• This script uses a hand-rolled CGI parameter parsing routine which, while not as poorly written as that in some scripts, is still vunerable to exploitation - For a further discussion of this, see the excellent discussion piece use CGI or die; by Ovid.
• This script allows the email address of the receipient to be specified from a form field, allowing the script to be hijacked for the purposes of harassing email or unsolicited commercial email.
• This script relies upon the HTTP_REFERER environment variable to validate the submitting web site domain - This can be faked such that in combination with the point about, provide little security from hijacking of the script for maligned means.

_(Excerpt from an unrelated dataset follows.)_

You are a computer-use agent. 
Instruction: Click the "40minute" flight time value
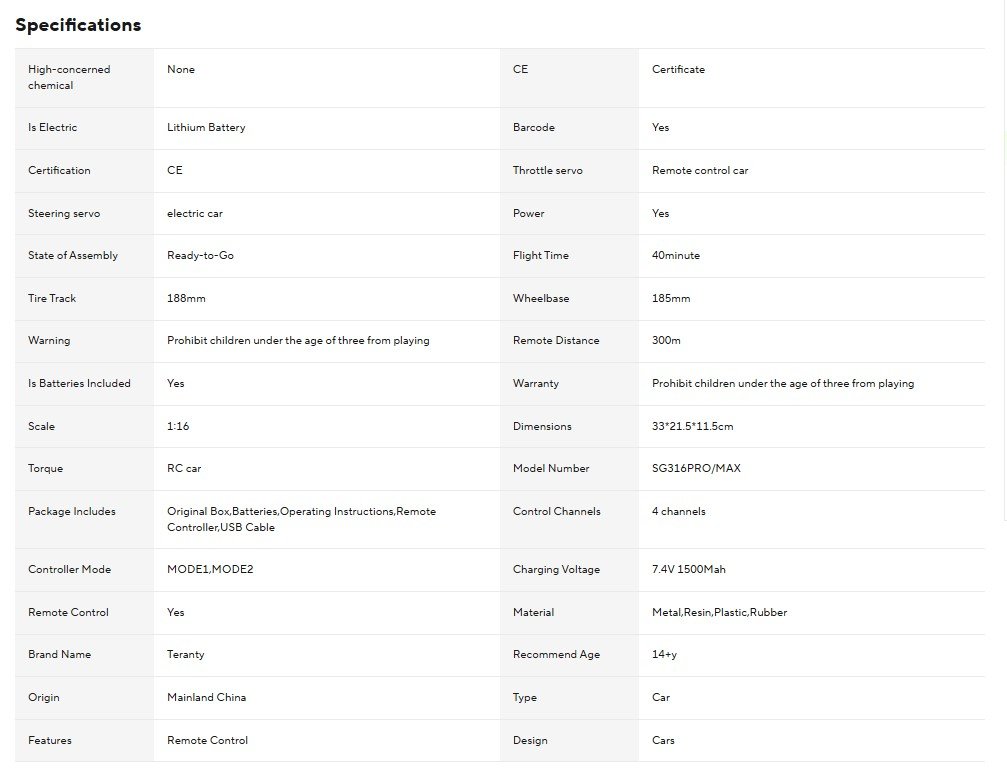(x=676, y=256)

Instead, I would recommend the FormMail script from the NMS Archive - This collection of scripts have been written with security and interoperability at the foremost of concerns and undergo a great deal of peer review.

perl -e 'print+unpack("N",pack("B32","00000000000000000000000111000100")),"\n"'

Ah, yes - I guess I should a little bit more research before replying :)

Although I probably would code this myself, I'm going to suggest using Form Mail (mainly because I've used it in the past).

Thanks for your replies! I particularly appreciated the points on security, which I would have definitely overlooked in rolling my own.

FormMail does look good, but I do need a script that can be configured to output to either email or data files or both. (I guess I could've made that more clear in my original question.)

Again, any thoughts?

Thanks,

David

What about making the modifications to FormMail that are needed to make it work according to your needs? If you run into any problems we'd be glad to help!